**Instructions for the task**
Whatever lies between the line with "Task: Click the open" and the end of the data, both included, must be copied exactly and without pictures.

**Given data**
▶

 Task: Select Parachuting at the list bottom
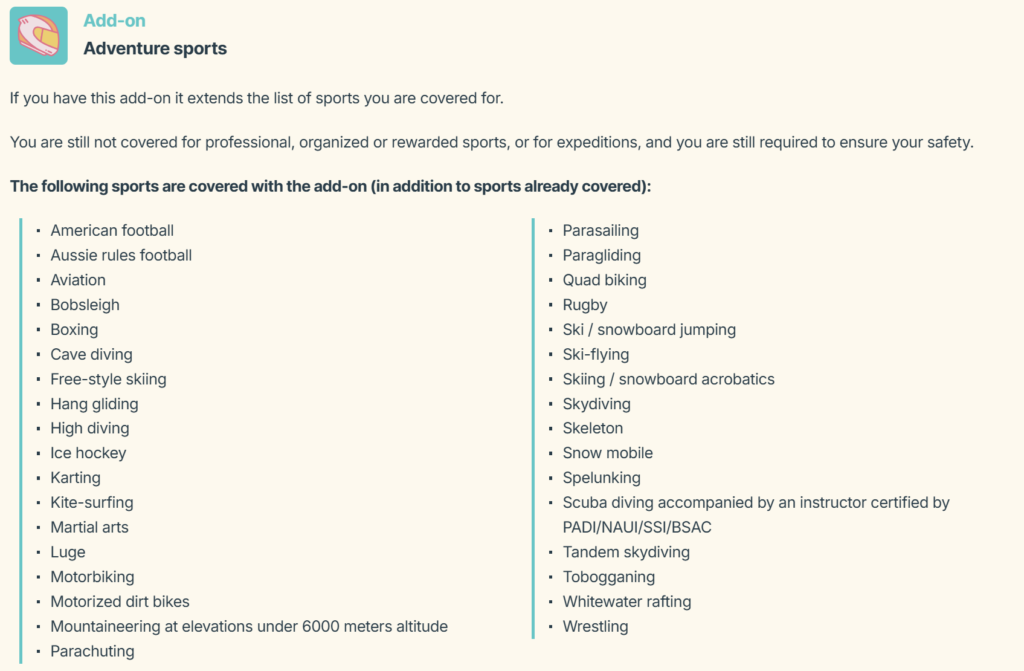pos(92,651)
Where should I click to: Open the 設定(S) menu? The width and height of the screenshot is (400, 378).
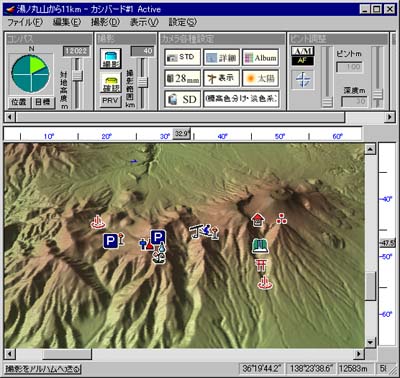[x=182, y=22]
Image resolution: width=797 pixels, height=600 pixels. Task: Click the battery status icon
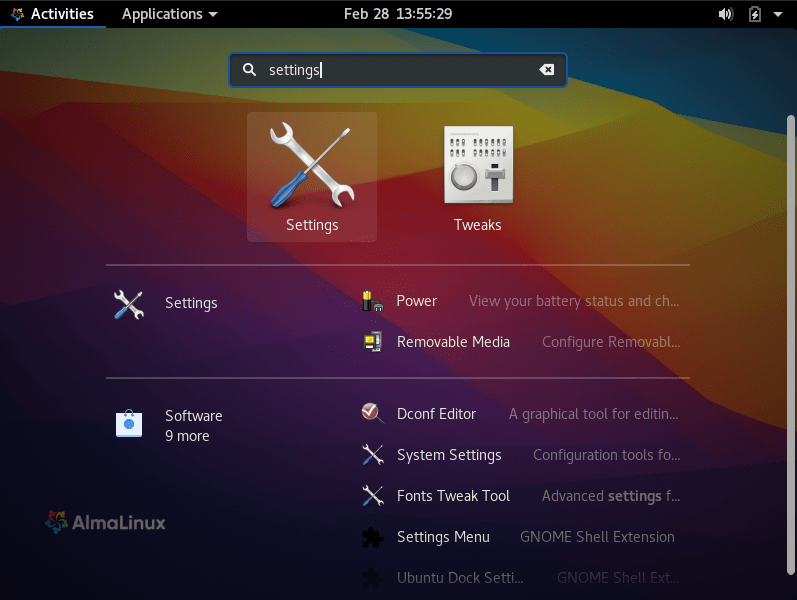click(754, 14)
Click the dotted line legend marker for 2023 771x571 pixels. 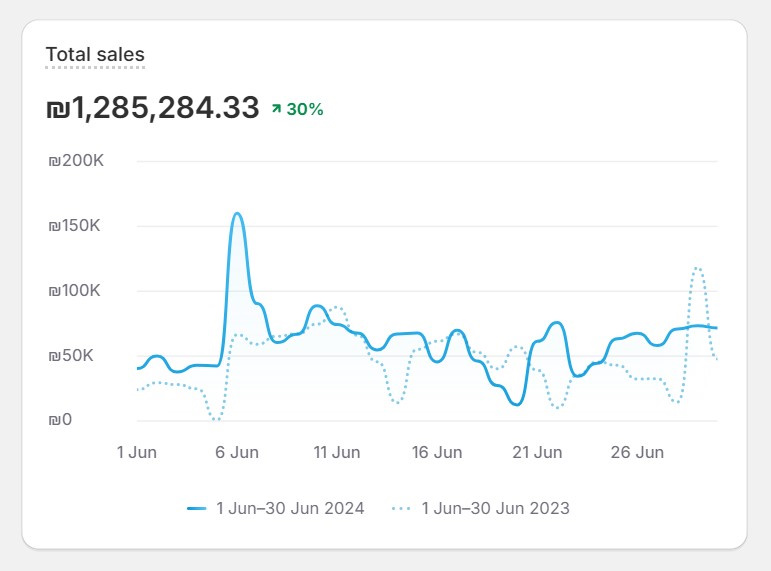(x=402, y=508)
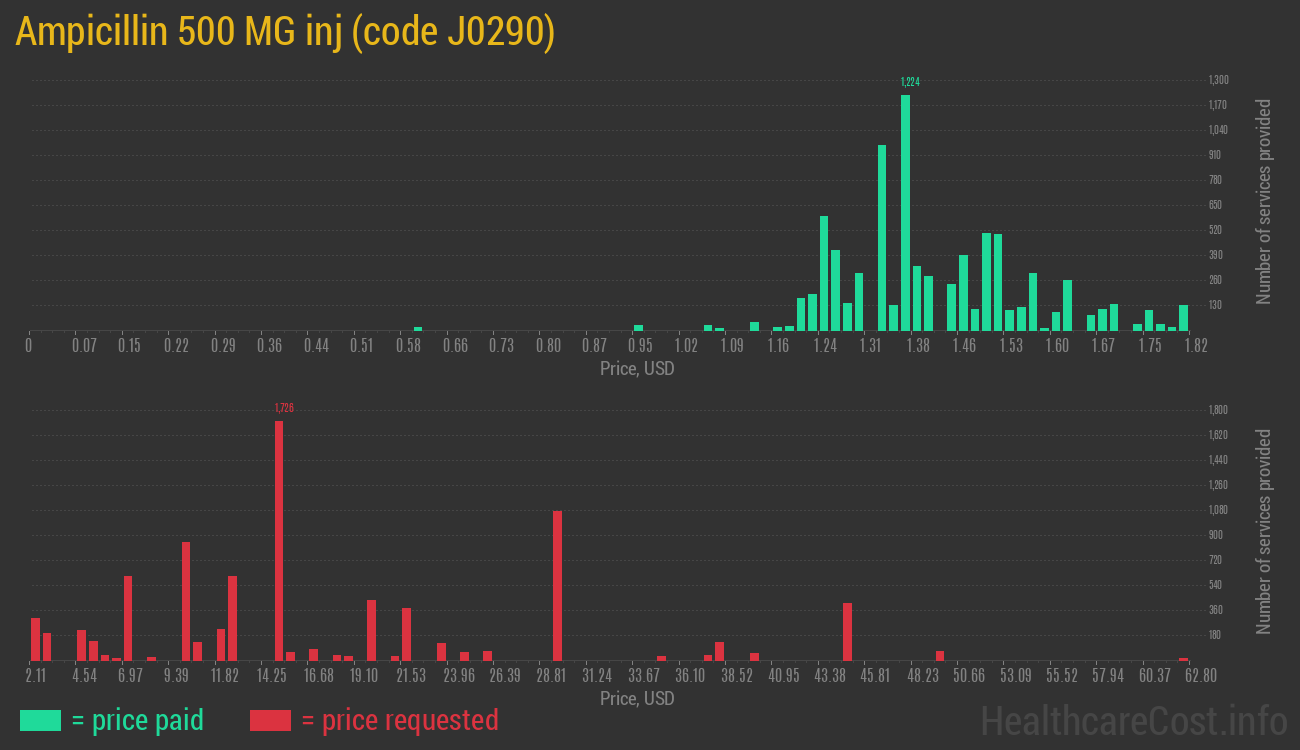Select the tallest red bar labeled 1,726
This screenshot has height=750, width=1300.
(279, 540)
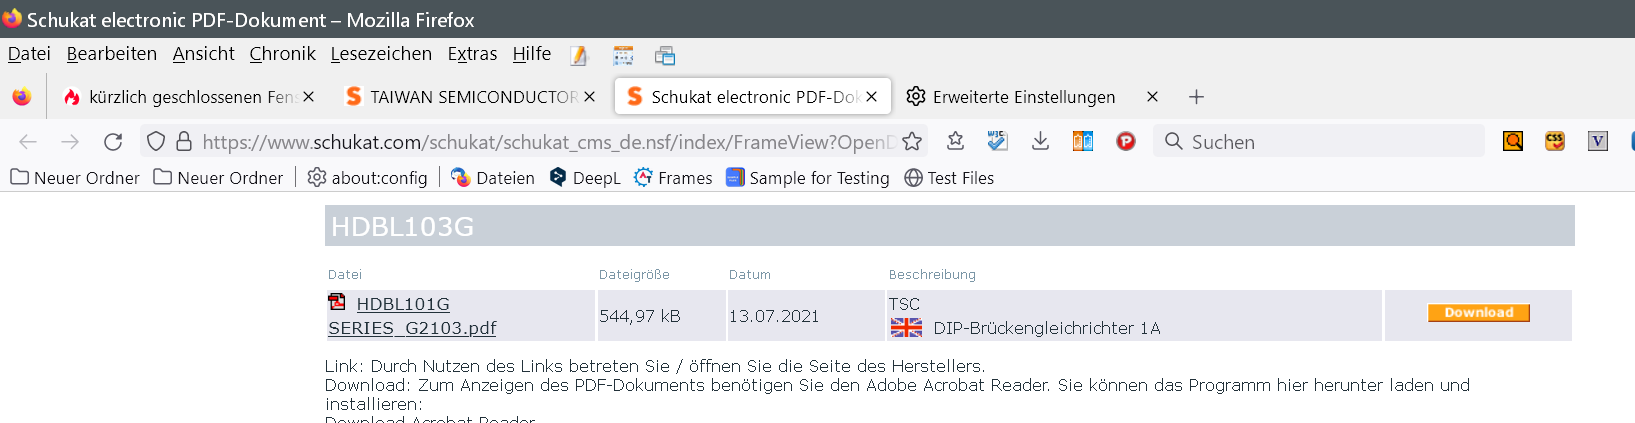This screenshot has height=423, width=1635.
Task: Open the Extras menu
Action: [472, 54]
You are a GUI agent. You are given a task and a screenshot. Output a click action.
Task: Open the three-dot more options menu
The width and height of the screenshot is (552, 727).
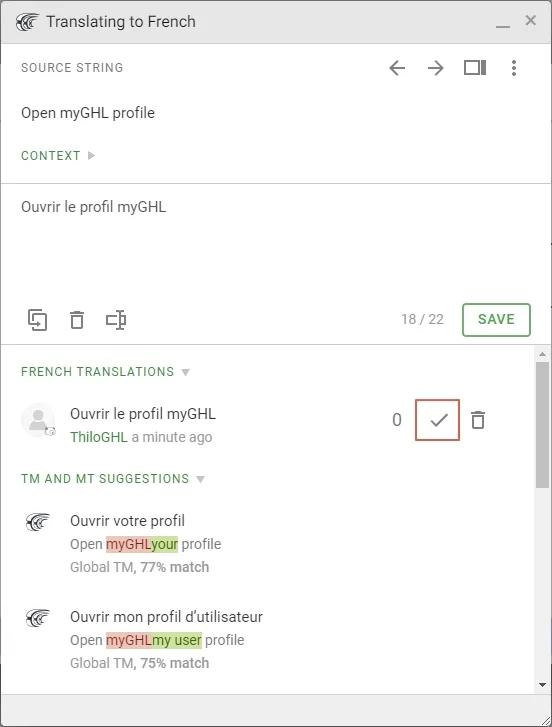(x=514, y=68)
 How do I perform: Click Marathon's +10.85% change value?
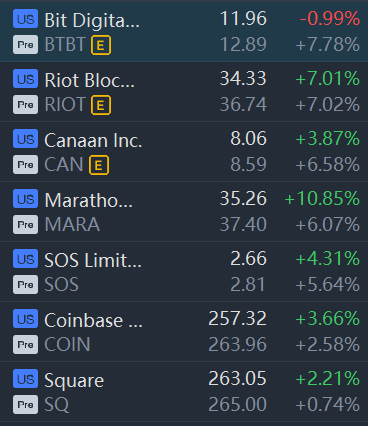[x=322, y=199]
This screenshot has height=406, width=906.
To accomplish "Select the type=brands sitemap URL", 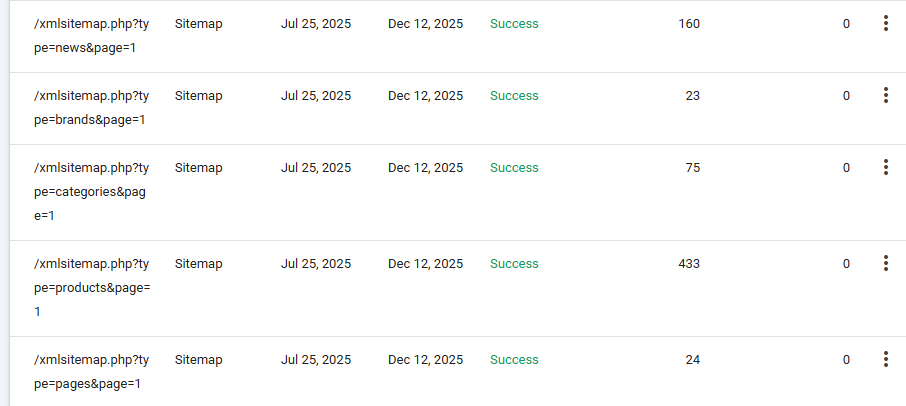I will [x=91, y=108].
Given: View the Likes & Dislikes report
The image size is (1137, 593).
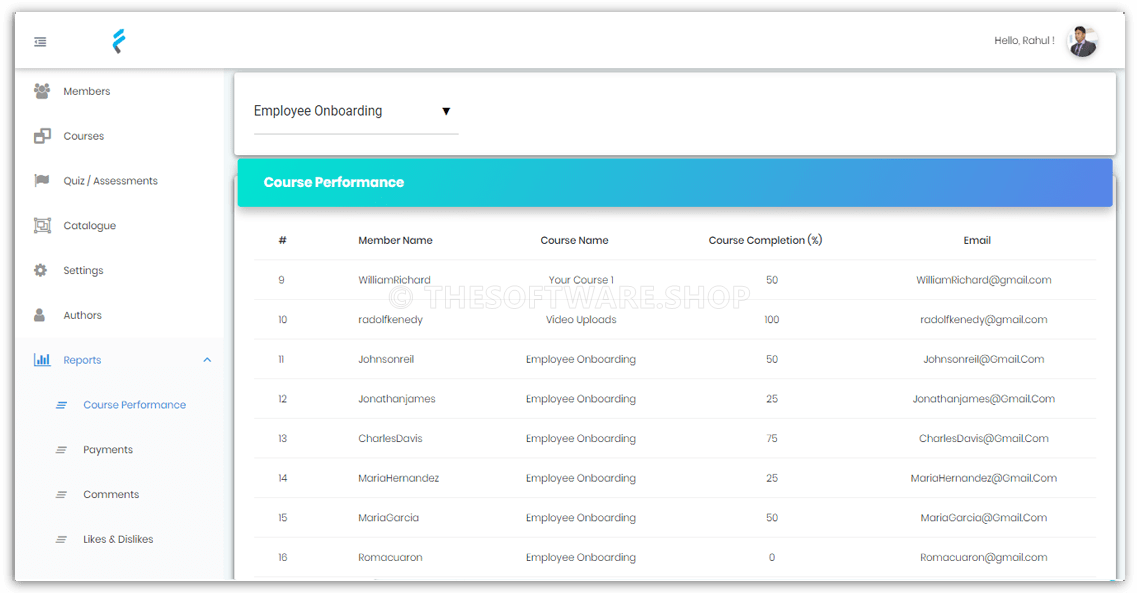Looking at the screenshot, I should [x=117, y=538].
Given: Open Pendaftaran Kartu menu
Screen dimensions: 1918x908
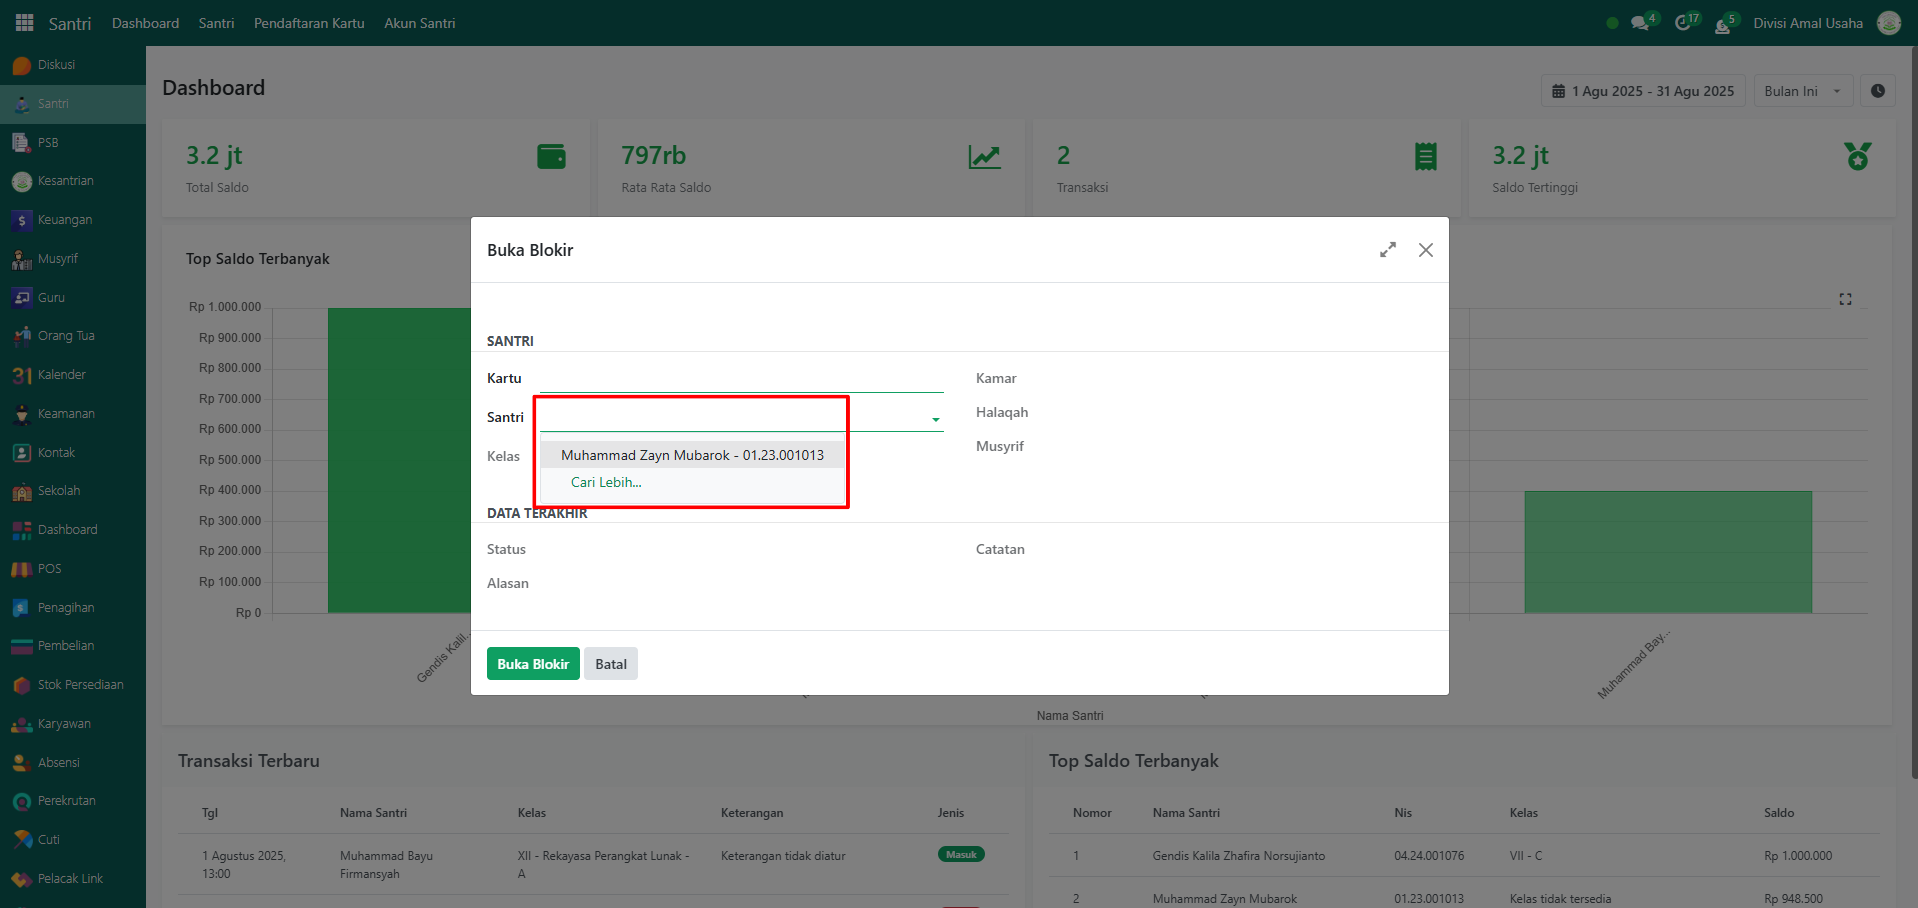Looking at the screenshot, I should coord(309,23).
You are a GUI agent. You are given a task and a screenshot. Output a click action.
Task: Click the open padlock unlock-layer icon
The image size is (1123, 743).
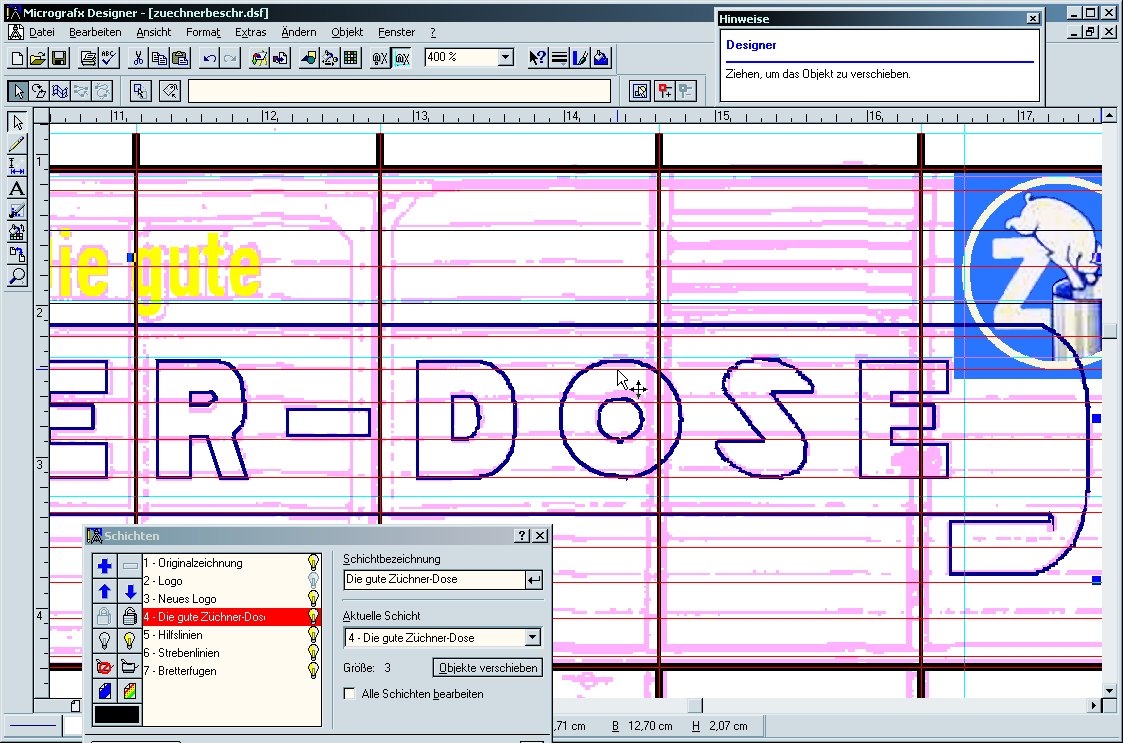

◀

**Exercise output**
Task: Click the open padlock unlock-layer icon
The image size is (1123, 743).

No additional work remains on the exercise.